== Requirement ==
Extract the lines from the first line of the records below through the line containing "Task: Click Core 3 temperature indicator icon", inclusive, and reproduce them exactly as written.
[[ Records supplied, beginning ]]
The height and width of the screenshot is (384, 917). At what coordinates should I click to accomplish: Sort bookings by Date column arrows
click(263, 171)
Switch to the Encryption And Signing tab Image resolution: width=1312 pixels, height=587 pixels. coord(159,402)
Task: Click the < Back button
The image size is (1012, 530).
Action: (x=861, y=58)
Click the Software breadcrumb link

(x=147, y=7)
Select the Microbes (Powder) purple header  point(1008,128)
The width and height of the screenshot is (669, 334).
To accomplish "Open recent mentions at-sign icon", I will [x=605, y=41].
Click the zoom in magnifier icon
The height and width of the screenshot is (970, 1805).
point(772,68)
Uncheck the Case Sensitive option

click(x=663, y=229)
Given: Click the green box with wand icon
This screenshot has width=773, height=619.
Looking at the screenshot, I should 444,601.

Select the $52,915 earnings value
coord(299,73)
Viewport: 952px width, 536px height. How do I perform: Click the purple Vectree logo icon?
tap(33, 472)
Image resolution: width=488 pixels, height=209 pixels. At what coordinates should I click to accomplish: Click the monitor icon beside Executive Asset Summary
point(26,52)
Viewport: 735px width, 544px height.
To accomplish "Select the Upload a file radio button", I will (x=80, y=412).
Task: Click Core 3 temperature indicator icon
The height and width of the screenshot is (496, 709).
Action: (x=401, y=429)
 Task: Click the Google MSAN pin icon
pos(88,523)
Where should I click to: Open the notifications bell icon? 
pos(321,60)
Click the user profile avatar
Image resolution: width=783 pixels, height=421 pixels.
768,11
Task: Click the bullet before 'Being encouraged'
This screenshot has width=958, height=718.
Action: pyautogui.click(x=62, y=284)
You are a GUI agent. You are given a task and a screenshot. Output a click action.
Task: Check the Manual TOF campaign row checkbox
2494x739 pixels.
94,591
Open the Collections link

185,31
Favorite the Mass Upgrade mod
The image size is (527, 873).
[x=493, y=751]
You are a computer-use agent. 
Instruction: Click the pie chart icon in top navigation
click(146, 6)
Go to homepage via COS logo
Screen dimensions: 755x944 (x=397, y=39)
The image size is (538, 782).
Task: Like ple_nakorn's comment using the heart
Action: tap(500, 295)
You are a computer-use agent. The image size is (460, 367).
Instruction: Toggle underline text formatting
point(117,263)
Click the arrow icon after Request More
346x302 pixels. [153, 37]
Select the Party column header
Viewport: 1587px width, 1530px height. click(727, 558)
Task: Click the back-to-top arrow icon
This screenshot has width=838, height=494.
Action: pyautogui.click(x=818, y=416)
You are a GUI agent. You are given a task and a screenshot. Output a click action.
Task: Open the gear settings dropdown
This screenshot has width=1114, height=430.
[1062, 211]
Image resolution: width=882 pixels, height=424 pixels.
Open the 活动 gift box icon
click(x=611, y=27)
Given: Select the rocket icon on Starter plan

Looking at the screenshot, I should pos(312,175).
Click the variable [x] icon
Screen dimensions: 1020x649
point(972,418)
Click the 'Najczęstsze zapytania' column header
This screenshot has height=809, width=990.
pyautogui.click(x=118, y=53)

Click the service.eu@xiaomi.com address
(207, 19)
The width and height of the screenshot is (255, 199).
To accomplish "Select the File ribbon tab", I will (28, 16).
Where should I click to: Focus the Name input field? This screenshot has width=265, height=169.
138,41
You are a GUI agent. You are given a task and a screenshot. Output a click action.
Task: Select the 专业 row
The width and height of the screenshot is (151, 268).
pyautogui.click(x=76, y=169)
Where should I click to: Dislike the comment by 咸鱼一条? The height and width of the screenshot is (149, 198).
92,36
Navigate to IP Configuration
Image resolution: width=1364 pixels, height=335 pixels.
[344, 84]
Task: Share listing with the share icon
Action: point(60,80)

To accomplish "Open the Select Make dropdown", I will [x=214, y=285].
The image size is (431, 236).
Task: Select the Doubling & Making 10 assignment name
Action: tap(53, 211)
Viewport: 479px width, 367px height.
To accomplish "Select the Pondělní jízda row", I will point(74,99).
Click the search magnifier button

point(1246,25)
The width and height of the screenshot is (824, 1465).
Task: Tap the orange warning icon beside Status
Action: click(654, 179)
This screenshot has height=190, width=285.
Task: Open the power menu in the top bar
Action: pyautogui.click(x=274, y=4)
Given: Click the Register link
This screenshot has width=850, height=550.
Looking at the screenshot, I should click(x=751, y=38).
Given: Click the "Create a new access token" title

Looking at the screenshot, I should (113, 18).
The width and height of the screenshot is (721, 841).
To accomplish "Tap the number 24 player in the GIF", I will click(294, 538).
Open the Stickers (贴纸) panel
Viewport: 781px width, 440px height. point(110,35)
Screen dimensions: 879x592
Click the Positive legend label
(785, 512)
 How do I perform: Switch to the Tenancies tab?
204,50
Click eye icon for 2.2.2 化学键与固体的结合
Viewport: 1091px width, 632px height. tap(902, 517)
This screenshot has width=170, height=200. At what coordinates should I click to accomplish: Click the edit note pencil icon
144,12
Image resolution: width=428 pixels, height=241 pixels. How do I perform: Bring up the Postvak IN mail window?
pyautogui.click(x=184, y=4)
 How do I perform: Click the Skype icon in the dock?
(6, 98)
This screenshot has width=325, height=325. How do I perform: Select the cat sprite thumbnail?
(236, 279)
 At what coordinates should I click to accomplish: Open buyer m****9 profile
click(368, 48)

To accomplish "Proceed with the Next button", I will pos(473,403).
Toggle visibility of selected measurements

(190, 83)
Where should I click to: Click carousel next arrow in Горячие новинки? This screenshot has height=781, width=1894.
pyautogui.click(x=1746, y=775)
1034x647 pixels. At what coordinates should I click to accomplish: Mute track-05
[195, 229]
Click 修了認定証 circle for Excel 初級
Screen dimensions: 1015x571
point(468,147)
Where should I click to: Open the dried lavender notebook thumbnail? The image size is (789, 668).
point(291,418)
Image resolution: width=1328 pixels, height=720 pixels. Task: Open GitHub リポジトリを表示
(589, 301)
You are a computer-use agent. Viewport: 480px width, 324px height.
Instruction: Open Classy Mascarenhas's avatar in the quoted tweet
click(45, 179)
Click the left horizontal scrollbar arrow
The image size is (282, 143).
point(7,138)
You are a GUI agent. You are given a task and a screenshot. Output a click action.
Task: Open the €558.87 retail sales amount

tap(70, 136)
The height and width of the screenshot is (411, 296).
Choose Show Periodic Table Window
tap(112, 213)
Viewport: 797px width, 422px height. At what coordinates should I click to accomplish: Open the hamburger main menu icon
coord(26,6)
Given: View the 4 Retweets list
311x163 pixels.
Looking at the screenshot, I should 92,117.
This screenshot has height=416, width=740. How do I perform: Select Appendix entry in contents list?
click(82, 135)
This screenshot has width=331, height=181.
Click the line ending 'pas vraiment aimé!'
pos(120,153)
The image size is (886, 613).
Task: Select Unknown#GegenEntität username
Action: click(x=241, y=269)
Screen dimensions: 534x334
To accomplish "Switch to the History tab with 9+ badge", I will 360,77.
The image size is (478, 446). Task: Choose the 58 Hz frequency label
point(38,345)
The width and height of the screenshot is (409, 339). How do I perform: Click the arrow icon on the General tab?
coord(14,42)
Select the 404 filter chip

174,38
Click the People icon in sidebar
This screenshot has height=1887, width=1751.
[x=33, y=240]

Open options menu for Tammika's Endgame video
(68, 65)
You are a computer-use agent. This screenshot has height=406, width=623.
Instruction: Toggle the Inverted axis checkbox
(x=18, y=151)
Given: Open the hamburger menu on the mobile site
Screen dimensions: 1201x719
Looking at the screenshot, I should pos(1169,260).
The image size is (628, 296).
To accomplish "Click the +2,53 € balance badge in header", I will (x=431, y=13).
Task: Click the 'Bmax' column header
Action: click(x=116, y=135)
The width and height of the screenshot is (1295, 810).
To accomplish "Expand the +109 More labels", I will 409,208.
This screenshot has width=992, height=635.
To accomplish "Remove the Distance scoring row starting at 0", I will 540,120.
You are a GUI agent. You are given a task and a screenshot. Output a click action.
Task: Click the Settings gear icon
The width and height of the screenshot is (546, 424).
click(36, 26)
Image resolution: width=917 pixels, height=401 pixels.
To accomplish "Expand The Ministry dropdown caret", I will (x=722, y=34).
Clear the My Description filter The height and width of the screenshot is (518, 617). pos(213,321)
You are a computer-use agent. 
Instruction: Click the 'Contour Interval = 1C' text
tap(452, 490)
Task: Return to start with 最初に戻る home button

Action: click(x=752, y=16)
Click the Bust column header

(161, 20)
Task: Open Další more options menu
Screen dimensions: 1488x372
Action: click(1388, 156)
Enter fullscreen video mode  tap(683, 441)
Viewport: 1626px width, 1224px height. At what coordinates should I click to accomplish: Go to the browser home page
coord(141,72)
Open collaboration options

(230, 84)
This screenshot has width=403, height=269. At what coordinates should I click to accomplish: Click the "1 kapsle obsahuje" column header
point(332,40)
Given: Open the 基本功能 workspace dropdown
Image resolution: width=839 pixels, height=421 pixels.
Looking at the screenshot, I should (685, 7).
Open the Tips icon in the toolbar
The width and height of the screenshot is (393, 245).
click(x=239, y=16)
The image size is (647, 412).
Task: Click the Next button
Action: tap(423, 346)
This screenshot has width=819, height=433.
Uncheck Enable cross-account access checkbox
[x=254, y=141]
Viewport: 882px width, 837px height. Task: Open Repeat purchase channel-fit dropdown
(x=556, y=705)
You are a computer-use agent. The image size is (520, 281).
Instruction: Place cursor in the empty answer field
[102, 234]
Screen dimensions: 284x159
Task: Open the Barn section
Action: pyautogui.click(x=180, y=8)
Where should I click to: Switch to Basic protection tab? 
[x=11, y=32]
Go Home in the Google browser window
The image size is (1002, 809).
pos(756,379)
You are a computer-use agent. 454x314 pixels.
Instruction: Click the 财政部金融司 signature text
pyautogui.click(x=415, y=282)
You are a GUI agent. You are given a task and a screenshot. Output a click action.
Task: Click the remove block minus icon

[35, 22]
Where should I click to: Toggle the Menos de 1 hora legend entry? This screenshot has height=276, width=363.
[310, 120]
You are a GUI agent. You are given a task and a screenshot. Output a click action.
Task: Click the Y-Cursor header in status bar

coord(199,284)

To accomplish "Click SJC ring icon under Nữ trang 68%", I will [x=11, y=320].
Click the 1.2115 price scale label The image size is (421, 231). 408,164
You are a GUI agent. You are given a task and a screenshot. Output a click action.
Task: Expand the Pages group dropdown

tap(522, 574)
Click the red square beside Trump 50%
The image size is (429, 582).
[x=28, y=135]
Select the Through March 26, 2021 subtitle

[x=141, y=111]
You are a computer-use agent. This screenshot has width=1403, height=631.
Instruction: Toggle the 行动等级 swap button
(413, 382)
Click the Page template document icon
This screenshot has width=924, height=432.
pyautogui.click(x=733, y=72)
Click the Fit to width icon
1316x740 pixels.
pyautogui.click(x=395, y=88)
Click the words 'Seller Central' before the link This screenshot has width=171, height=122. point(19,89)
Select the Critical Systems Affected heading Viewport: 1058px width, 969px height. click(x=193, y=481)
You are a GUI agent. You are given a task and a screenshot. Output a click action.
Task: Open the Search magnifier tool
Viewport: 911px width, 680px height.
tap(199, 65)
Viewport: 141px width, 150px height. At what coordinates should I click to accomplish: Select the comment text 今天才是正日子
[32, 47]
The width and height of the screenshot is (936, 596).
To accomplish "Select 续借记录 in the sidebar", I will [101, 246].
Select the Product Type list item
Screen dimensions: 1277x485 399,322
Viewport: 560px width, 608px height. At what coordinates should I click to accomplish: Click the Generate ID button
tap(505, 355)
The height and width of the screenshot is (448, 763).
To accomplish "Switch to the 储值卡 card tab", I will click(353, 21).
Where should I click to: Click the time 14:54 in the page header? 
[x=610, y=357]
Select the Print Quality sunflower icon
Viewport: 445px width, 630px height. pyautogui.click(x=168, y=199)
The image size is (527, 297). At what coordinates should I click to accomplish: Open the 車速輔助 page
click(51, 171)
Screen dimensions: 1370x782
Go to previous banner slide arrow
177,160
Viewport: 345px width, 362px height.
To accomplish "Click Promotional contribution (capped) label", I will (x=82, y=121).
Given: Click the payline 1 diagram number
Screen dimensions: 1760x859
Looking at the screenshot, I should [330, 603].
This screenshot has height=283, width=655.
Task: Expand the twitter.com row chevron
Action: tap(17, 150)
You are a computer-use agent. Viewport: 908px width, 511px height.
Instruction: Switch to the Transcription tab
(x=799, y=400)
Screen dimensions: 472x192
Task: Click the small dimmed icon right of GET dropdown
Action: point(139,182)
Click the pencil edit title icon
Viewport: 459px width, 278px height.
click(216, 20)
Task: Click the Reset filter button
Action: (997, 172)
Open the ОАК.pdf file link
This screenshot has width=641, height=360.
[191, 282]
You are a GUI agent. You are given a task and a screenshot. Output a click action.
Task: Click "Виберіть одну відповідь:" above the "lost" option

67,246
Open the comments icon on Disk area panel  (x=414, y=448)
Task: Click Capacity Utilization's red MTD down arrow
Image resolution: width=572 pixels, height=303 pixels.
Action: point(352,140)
[[ Records supplied, end ]]
== Answer for this exercise ==
The height and width of the screenshot is (384, 917). At what coordinates should I click to accomplish: Sort bookings by Date column arrows
click(263, 171)
Switch to the Encryption And Signing tab Image resolution: width=1312 pixels, height=587 pixels. coord(159,402)
Task: Click the < Back button
The image size is (1012, 530).
Action: (x=861, y=58)
Click the Software breadcrumb link

(x=147, y=7)
Select the Microbes (Powder) purple header  point(1008,128)
The width and height of the screenshot is (669, 334).
To accomplish "Open recent mentions at-sign icon", I will [x=605, y=41].
Click the zoom in magnifier icon
The height and width of the screenshot is (970, 1805).
point(772,68)
Uncheck the Case Sensitive option

click(x=663, y=229)
Given: Click the green box with wand icon
This screenshot has width=773, height=619.
Looking at the screenshot, I should 444,601.

Select the $52,915 earnings value
coord(299,73)
Viewport: 952px width, 536px height. How do I perform: Click the purple Vectree logo icon?
tap(33, 472)
Image resolution: width=488 pixels, height=209 pixels. At what coordinates should I click to accomplish: Click the monitor icon beside Executive Asset Summary
point(26,52)
Viewport: 735px width, 544px height.
To accomplish "Select the Upload a file radio button", I will (x=80, y=412).
Task: Click Core 3 temperature indicator icon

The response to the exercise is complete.